Come and Knock On My Door

I'd felt so terrible over all the dialogue I'd either been pretending to hear or debating.
I knew something was terribly wrong.
As if the dream had been corrupted.
I could hear myself debating whether this was the outcome of a choice I'd already made or an inaction.
Was all that I was hearing a self imagined chain of terrible decisions that I didn't even know if I could fix or change.
The only reason to build a time machine is to prevent a nuclear war, find out if there is a better life or to build one.
There seemed to be two parts arguing with me, maybe more, A feminine part, and a faint masculine part that seemed to be fading away.
Your gonna make him crazier!
I was sure 150% sure that there were time travelers moping around the house.
Trying to change the outcome of a trial, a trial I knew would come at some point but for what?
I wanted time travel not to hide but to find a better world, a new life, a new way, maybe even a way to evolve the dinosaurs to the point of typing on a keyboard so in one instance toward the end of my life I'd have a way to see the sun implode shatter and possibly freeze my body permanently as a testament to the human will.
I'd have no memory of it
You wouldn't even know how you got there
At the point of death my memories would be gone every bit of knowledge accumulated would have to be relearned.
From birth to final death

Another voice spoke Sean Canavan died on September 11, 2001
I heard this terrible sound coming from next door, my own voice, Emma! crying asking for forgiveness.
someone kept saying, please I don't want this for me!
Help him!
A way to see the last part of this world I'd already piece by piece had been deciding to leave behind.

I'd become so self involved, that I'd been trying to break out of this implosion.
The quantum link can never be broken
No one else could hear the argument so I counted it for being delusional.
I thought back deeply to memories in my youth people I'd left behind in high school.
I certainly had left them with memories.
Who can forget that naked dude running around all the time.

I once met a man who said death smiles upon us all, all man can do is smile back.
And of that I cannot be sure to my last my breath being choked or dying to force a smile.
I would always keep breathing, fighting to see the sun again.

Despite a series of unfortunate dreams that spoke of tragedy, and what felt like a dark presence, a void walker slipping by taking something with me or so it seemed.
I kept running over the accumulated memories of timelines I'd written out from memory.
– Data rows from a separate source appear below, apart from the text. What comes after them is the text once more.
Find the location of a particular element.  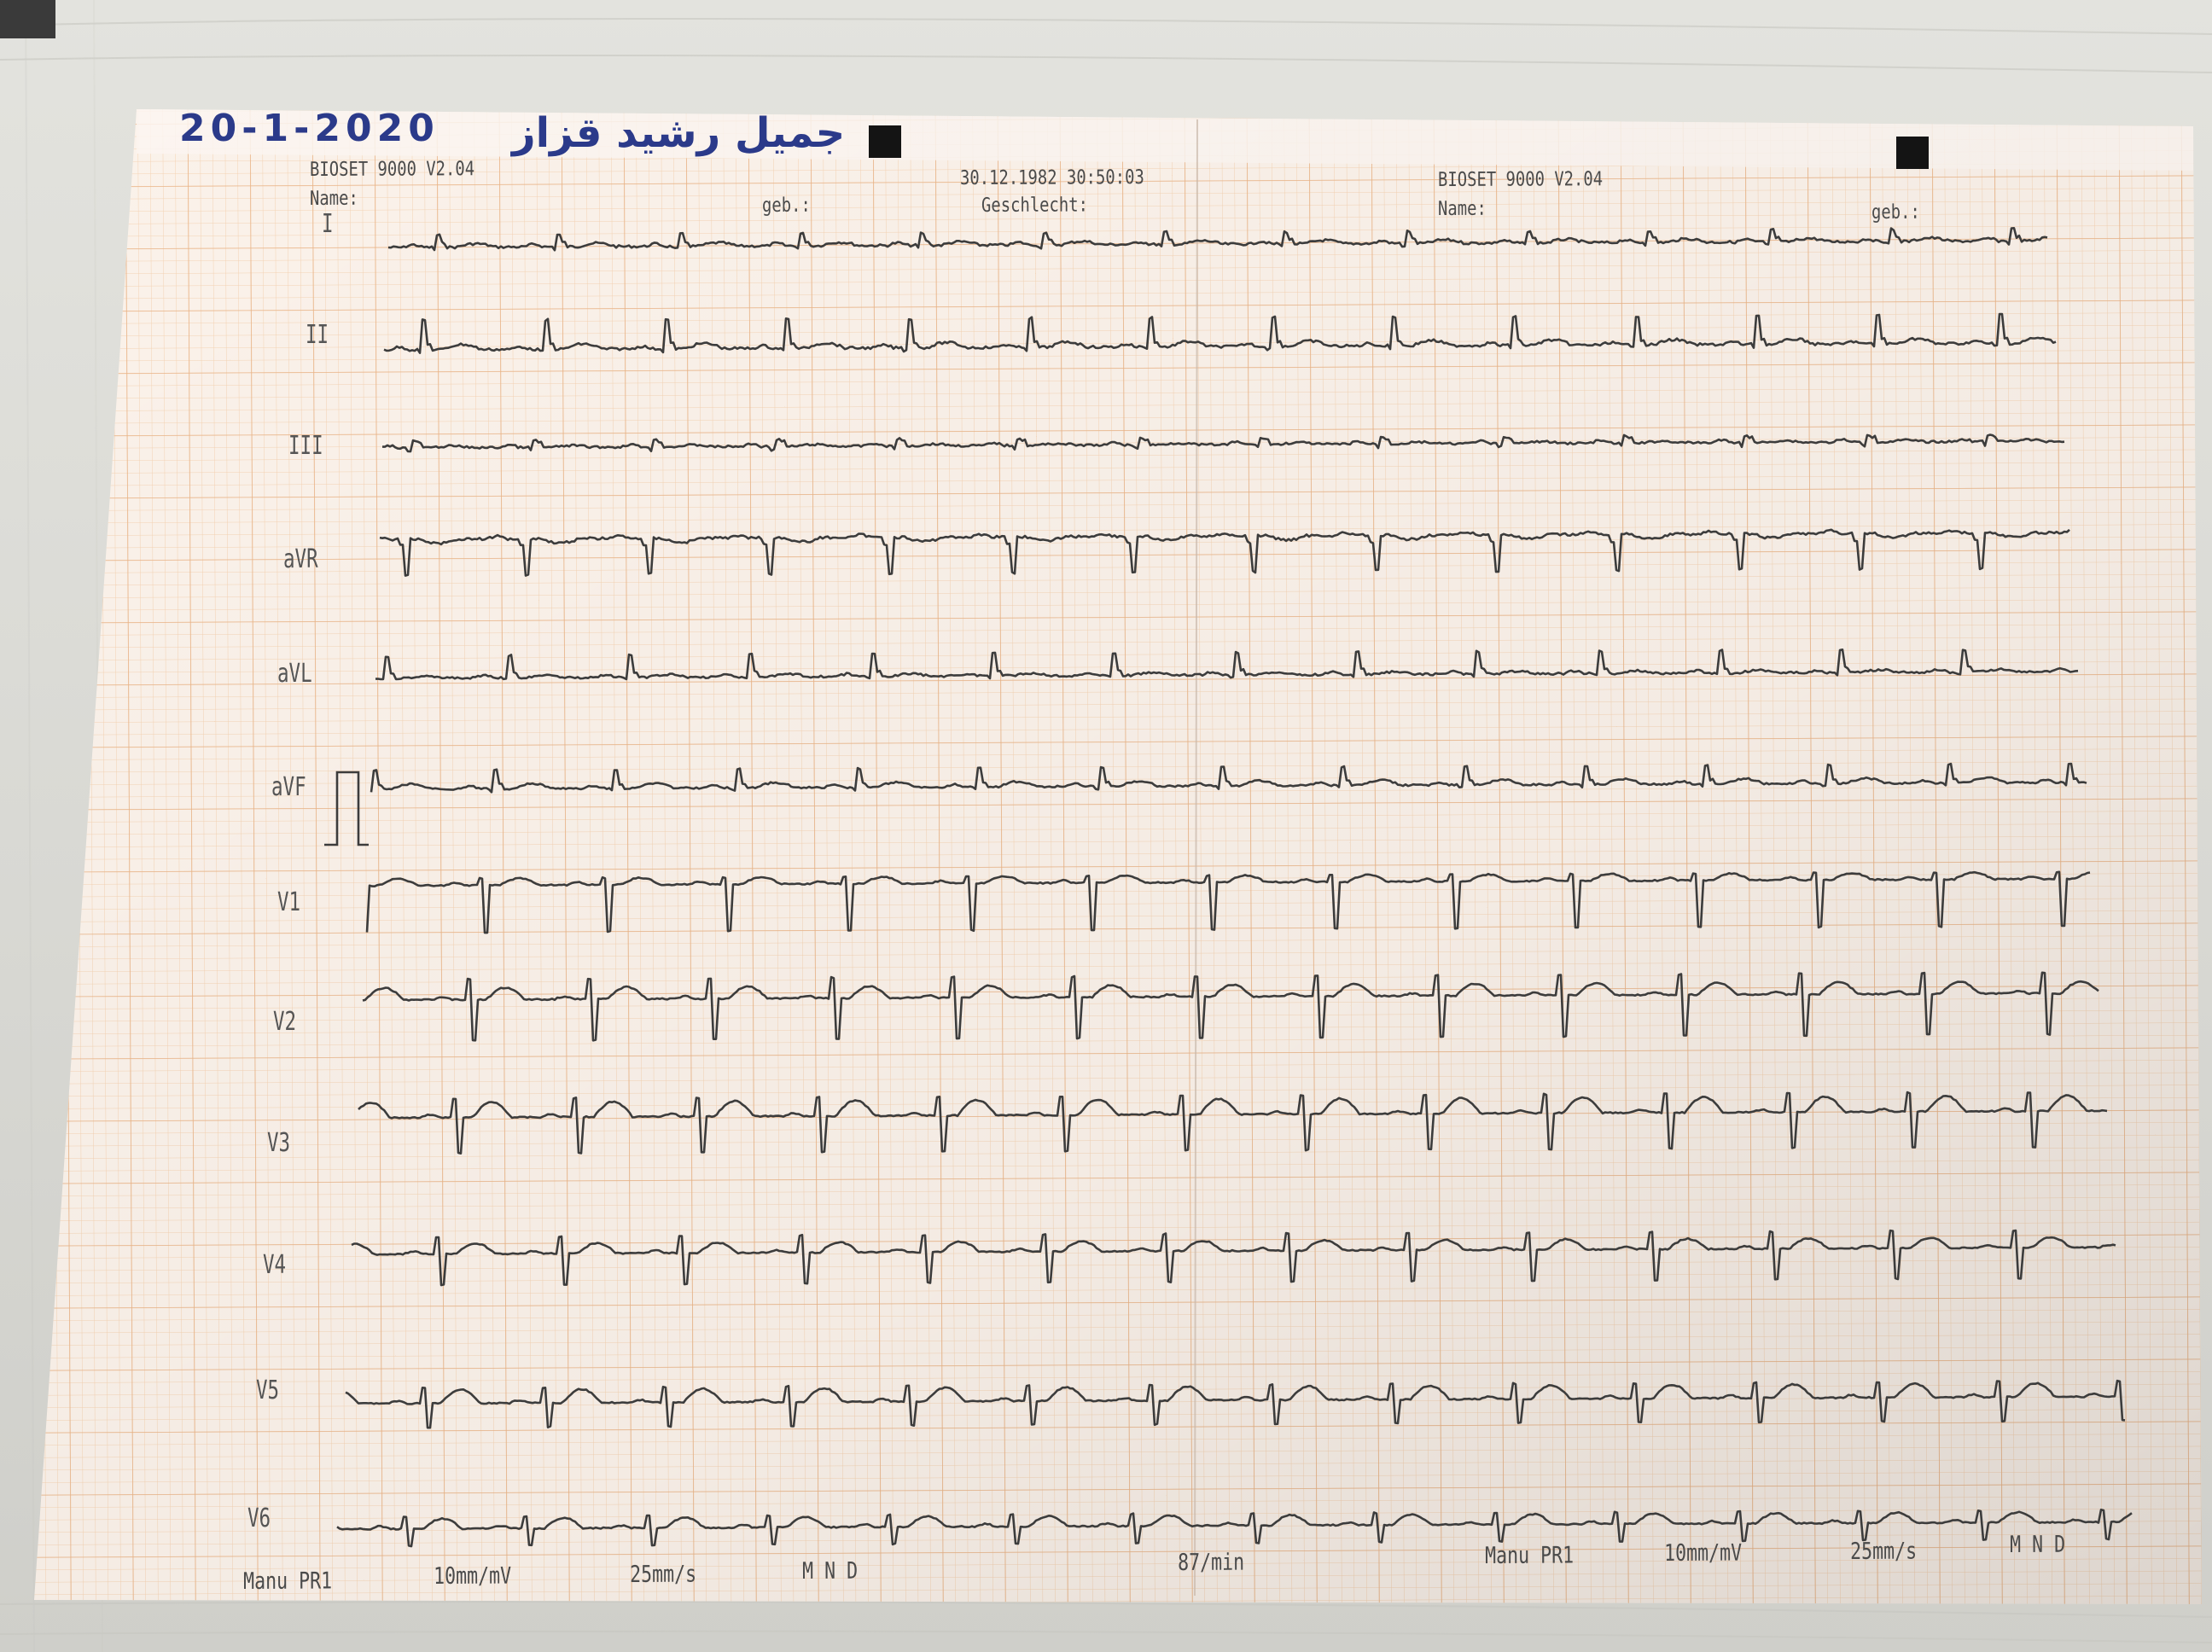

registration-mark-left is located at coordinates (885, 142).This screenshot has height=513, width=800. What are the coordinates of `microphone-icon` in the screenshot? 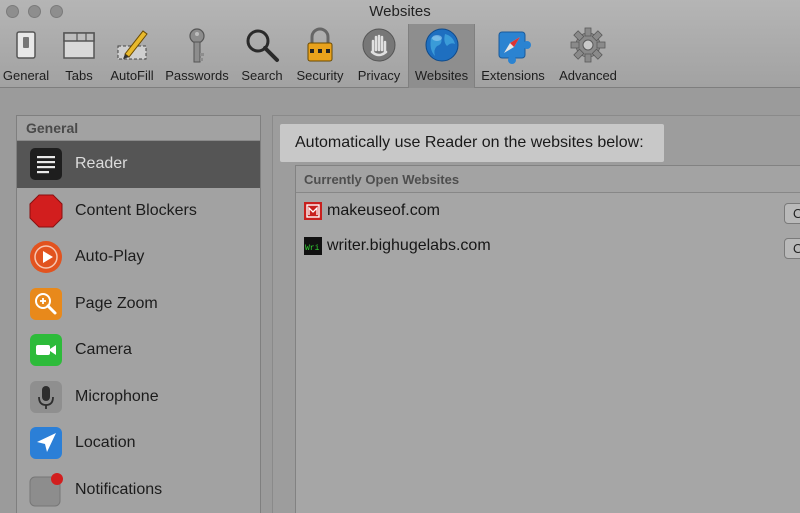 It's located at (46, 396).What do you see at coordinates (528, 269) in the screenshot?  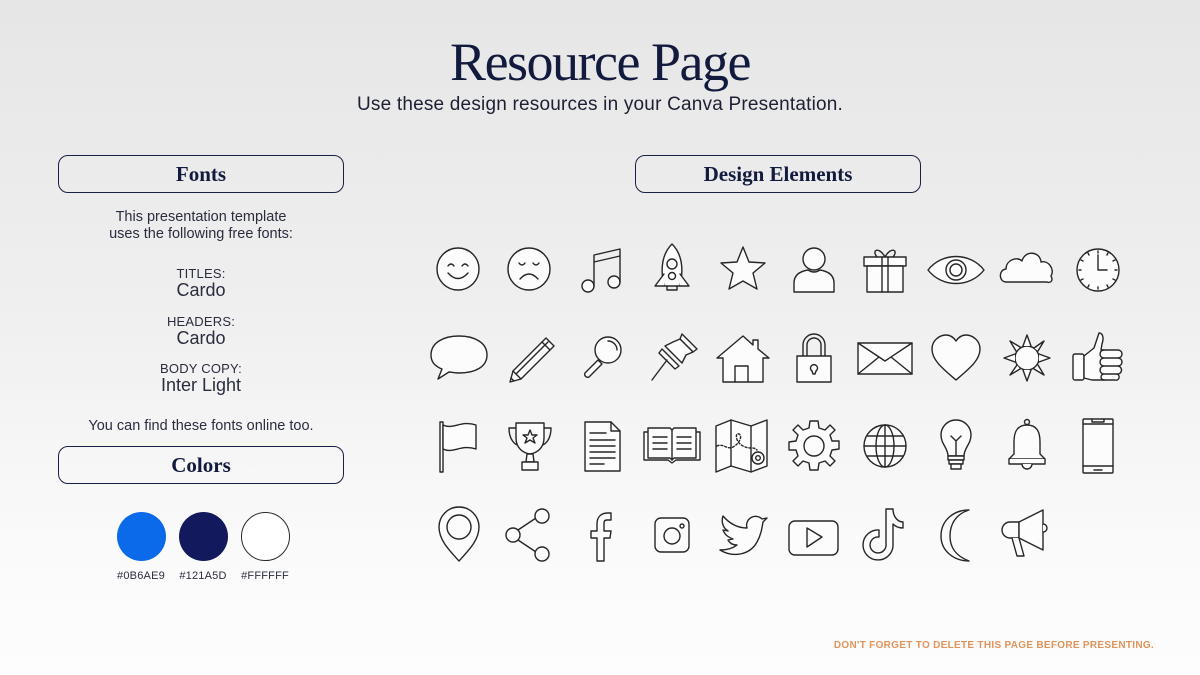 I see `sad-face-icon` at bounding box center [528, 269]. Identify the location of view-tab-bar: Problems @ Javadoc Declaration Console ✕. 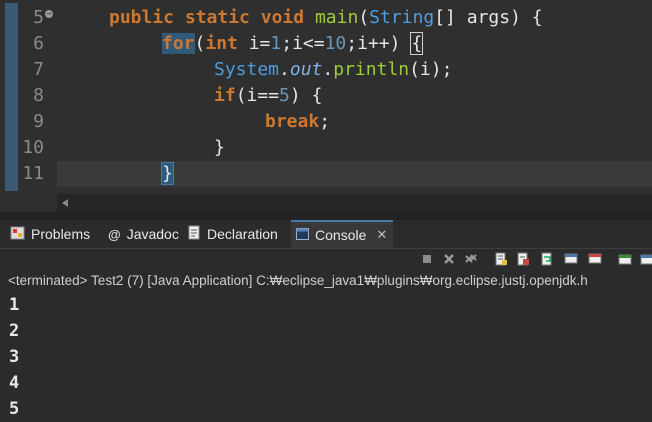
(326, 234).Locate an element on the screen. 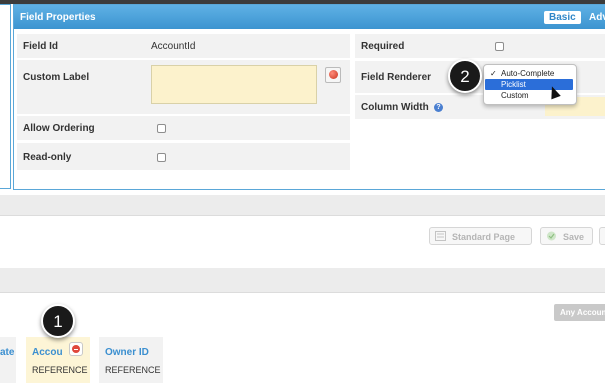  step-marker-1: 1 is located at coordinates (58, 321).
The time traveler has to be responsible to themselves
The perception of the time traveler can effect other time travelers

If I did not know death was a possibility I will not, would not, and cannot build a time machine.
But since I've already witnessed my own fall from years ago it will all crash down to a single moment that cannot be changed even for myself.
I cannot avoid it.
It is uncertain what I will see into the far future, why stop time traveling forward 100 years, why not go further forward a 1000 years, a millennium.  

Will we still be here?
Will our world have gone?

Pride goes before a fall as they say.
But while I still have it I will do all I can to inspire a better world.